Stubborn clouds that many feared would ruin the view parted—somewhat—in north Queensland, defying forecasts of a total eclipse-viewing bust and relieving spectators who had fanned out to glimpse the celestial phenomenon.
"Immediately before, I was thinking, 'Are we gonna see this?' And we just had a fantastic display—it was just beautiful," said Terry Cuttle of the Astronomical Association of Queensland, who has seen a dozen total solar eclipses over the years. "And right after it finished, the clouds came back again.
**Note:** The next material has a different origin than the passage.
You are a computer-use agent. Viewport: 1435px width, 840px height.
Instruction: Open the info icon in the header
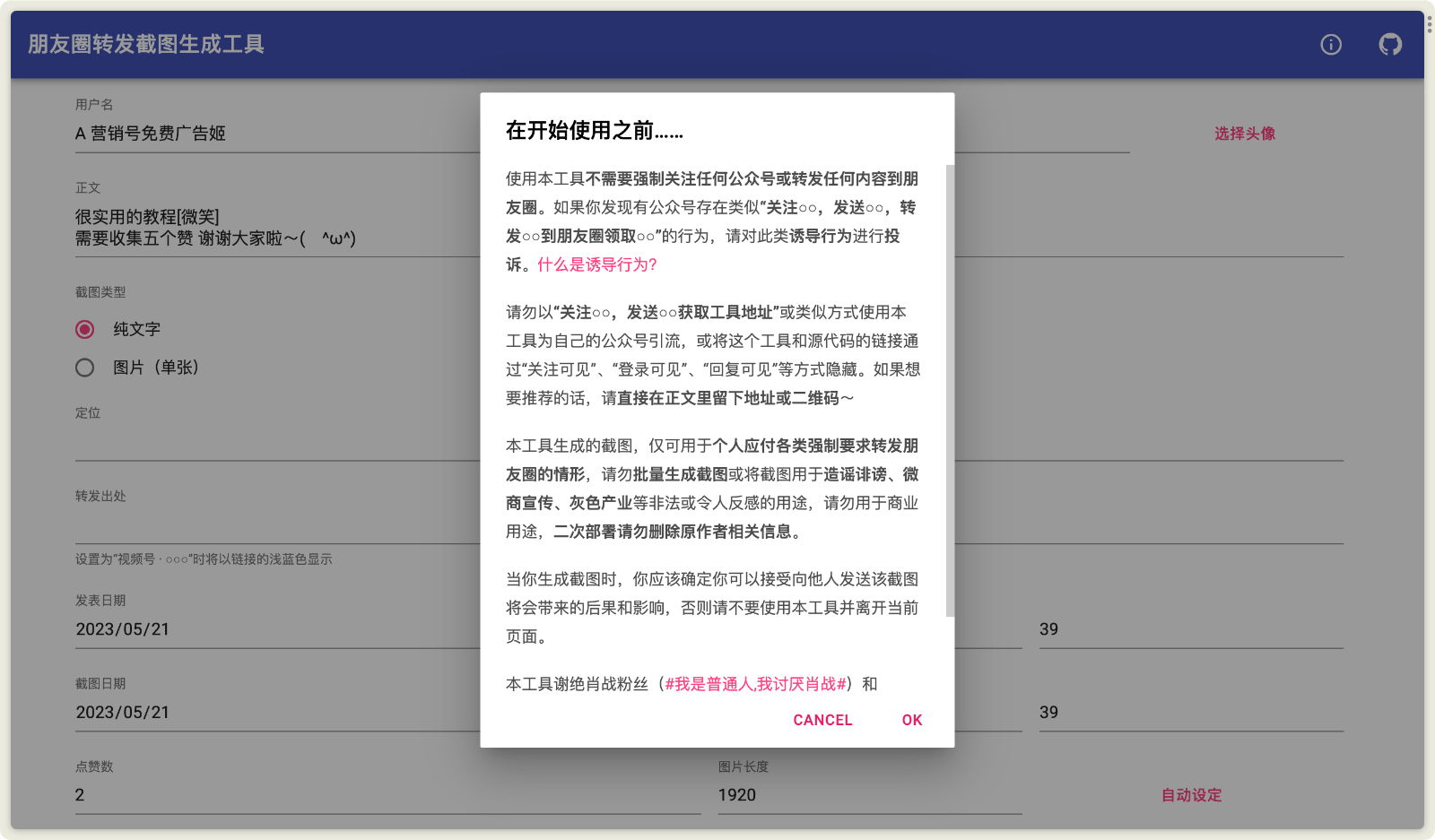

It really adds to the drama of it."
Spectators whooped and clapped with delight as the moon passed between the sun and Earth, leaving a slice of the continent's northeast in sudden darkness.
Starting just after dawn, the eclipse cast its 150-kilometer (95-mile) shadow in Australia's Northern Territory, crossed the northeast tip of the country and was swooping east across the South Pacific, where no islands are in its direct path. A partial eclipse was visible from east Indonesia, the eastern half of Australia, New Zealand, Papua New Guinea and southern parts of Chile and Argentina. Totality—the darkness that happens at the peak of the eclipse—lasted just over two minutes in the parts of Australia where it was visible.
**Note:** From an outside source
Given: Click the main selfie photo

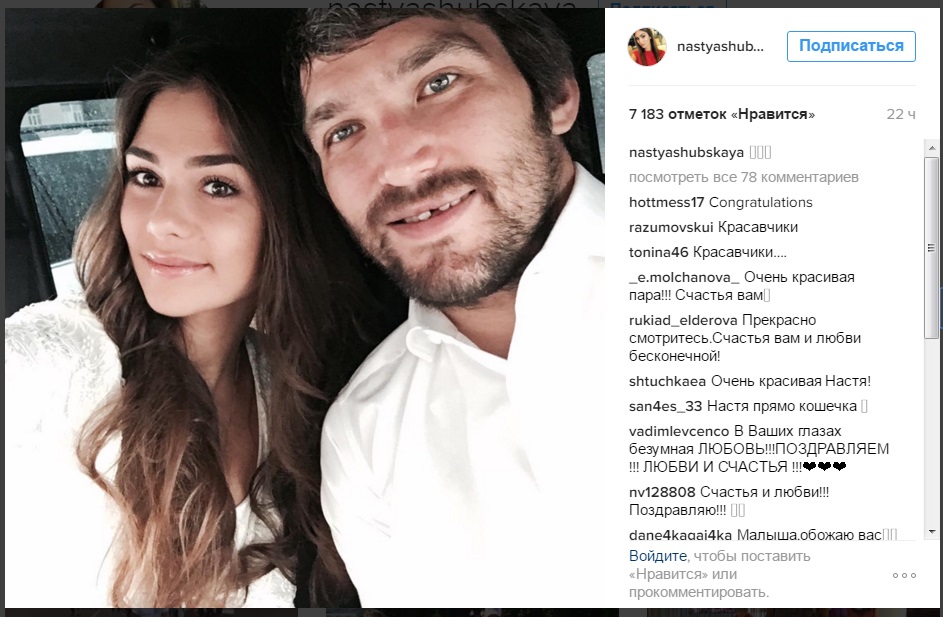Looking at the screenshot, I should (304, 307).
Gloomy weather had left many eclipse-chasers who had traveled to Australia from around the globe anxious that they wouldn't be able to see a thing. But the clouds moved in time for many to watch as the moon blotted out the sun's rays and cast a shadow over the tropical landscape.
Hank Harper, 61, and his two children flew from Los Angeles just to see the eclipse, and feared the clouds would ruin their adventure. The three of them hopped on board a hot air balloon with other eager tourists and staff from Hot Air Balloon Cairns, crossed their fingers—and were rewarded with a perfect view.
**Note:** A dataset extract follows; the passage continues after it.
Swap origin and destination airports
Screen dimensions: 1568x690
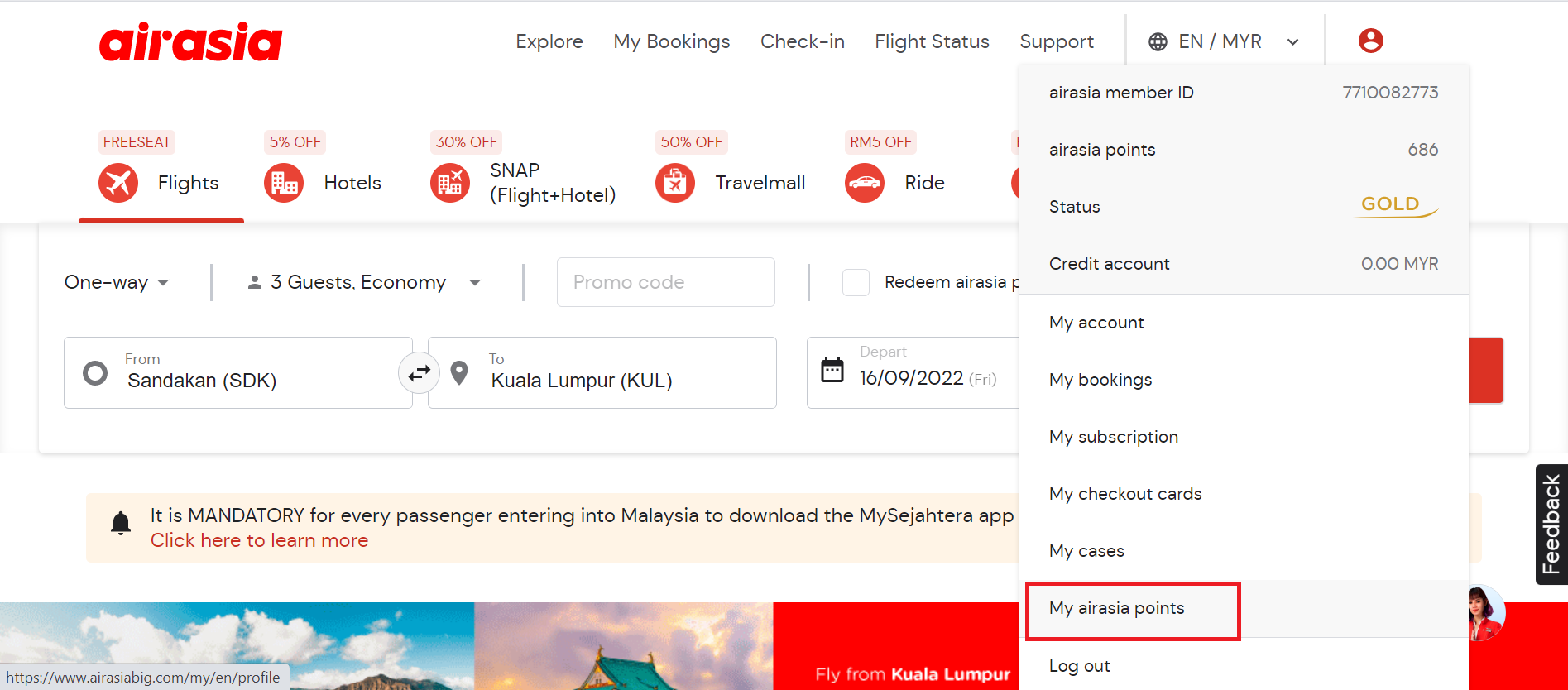point(420,372)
"We gambled everything—drove through the rain and didn't even know if the balloon was going to go up," he said by phone from the hot air balloon as he and Harrison, 10, and Reilly, 12, watched the sun's rays re-emerge from behind the moon while kangaroos hopped on the ground below. "It was everything I could have hoped for."
On a dive-boat drifting along the blue waters of the Great Barrier Reef, a cheer of relief erupted as the clouds moved away at the moment of total eclipse, followed by a hush as darkness fell across the water. One scuba diver floated on his back in the sea, watching the phenomenon unfold as he bobbed in the waves. Birds on a nearby island, startled by the sudden lack of light, began to stir.
"It was absolutely amazing. We were coming out this morning and there was a wee bit of cloud around and we were apprehensive," Adam O'Malley of the Passions of Paradise dive company said by phone from his boat. "We got a full view—absolutely breathtaking."
Some Queensland hotels have been booked up for more than three years and more than 50,000 people flooded into the region to watch the solar spectacle, said Jeff Gillies, regional director of Queensland Tourism.
Skygazers crowded along palm-fringed beaches, fields and clifftops to watch the event through protective viewing glasses and homemade pinhole cameras that projected the sun's image onto makeshift screens. Fitness fanatics gathered for the Solar Eclipse Marathon, where the first rays of the sun re-emerging from behind the moon was the starting gun. Some began partying days ago at a weeklong eclipse festival.
Scientists were studying how animals respond to the eclipse, with underwater cameras capturing the effects of sudden darkness on the creatures of the Great Barrier Reef.
The next total solar eclipse won't happen until March 2015.